[Start of Attachment]

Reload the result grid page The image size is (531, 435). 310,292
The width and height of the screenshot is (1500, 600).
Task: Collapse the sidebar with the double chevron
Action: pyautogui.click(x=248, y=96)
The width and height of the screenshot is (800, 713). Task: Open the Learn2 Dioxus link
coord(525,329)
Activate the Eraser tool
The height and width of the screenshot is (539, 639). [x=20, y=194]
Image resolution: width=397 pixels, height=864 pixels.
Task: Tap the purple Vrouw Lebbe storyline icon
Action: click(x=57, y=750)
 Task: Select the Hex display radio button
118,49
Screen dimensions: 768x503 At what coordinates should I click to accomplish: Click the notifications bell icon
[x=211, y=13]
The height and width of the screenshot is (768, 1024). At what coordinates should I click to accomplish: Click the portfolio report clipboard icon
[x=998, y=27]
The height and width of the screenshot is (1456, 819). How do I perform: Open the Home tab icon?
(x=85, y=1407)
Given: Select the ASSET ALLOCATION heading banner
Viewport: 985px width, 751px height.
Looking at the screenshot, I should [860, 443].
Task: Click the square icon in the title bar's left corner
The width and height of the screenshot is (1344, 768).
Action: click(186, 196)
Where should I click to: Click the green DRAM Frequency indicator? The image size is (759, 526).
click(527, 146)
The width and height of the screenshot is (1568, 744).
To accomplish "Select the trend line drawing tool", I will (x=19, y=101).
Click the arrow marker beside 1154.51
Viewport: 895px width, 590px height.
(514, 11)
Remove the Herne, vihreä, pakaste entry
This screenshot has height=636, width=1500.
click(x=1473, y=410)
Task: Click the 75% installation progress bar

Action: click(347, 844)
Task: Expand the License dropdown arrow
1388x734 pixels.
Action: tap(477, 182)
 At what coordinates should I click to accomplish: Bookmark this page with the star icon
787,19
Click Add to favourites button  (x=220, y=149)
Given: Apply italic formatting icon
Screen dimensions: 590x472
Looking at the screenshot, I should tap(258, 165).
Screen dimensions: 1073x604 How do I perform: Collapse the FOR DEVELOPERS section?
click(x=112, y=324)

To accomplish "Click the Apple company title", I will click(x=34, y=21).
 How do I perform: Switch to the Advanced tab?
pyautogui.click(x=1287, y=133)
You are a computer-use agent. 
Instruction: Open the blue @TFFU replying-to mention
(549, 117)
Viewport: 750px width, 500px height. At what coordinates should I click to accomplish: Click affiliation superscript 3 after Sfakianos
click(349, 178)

[End of Attachment]

*Your instructions:* Nothing should be left out. Reproduce all the entries precisely.

*Expected answer:*
Reload the result grid page The image size is (531, 435). 310,292
The width and height of the screenshot is (1500, 600).
Task: Collapse the sidebar with the double chevron
Action: pyautogui.click(x=248, y=96)
The width and height of the screenshot is (800, 713). Task: Open the Learn2 Dioxus link
coord(525,329)
Activate the Eraser tool
The height and width of the screenshot is (539, 639). [x=20, y=194]
Image resolution: width=397 pixels, height=864 pixels.
Task: Tap the purple Vrouw Lebbe storyline icon
Action: click(x=57, y=750)
 Task: Select the Hex display radio button
118,49
Screen dimensions: 768x503 At what coordinates should I click to accomplish: Click the notifications bell icon
[x=211, y=13]
The height and width of the screenshot is (768, 1024). At what coordinates should I click to accomplish: Click the portfolio report clipboard icon
[x=998, y=27]
The height and width of the screenshot is (1456, 819). How do I perform: Open the Home tab icon?
(x=85, y=1407)
Given: Select the ASSET ALLOCATION heading banner
Viewport: 985px width, 751px height.
Looking at the screenshot, I should [860, 443].
Task: Click the square icon in the title bar's left corner
The width and height of the screenshot is (1344, 768).
Action: click(186, 196)
Where should I click to: Click the green DRAM Frequency indicator? The image size is (759, 526).
click(527, 146)
The width and height of the screenshot is (1568, 744).
To accomplish "Select the trend line drawing tool", I will (x=19, y=101).
Click the arrow marker beside 1154.51
Viewport: 895px width, 590px height.
(514, 11)
Remove the Herne, vihreä, pakaste entry
This screenshot has height=636, width=1500.
click(x=1473, y=410)
Task: Click the 75% installation progress bar

Action: click(347, 844)
Task: Expand the License dropdown arrow
1388x734 pixels.
Action: tap(477, 182)
 At what coordinates should I click to accomplish: Bookmark this page with the star icon
787,19
Click Add to favourites button  (x=220, y=149)
Given: Apply italic formatting icon
Screen dimensions: 590x472
Looking at the screenshot, I should tap(258, 165).
Screen dimensions: 1073x604 How do I perform: Collapse the FOR DEVELOPERS section?
click(x=112, y=324)

To accomplish "Click the Apple company title", I will click(x=34, y=21).
 How do I perform: Switch to the Advanced tab?
pyautogui.click(x=1287, y=133)
You are a computer-use agent. 
Instruction: Open the blue @TFFU replying-to mention
(549, 117)
Viewport: 750px width, 500px height. At what coordinates should I click to accomplish: Click affiliation superscript 3 after Sfakianos
click(349, 178)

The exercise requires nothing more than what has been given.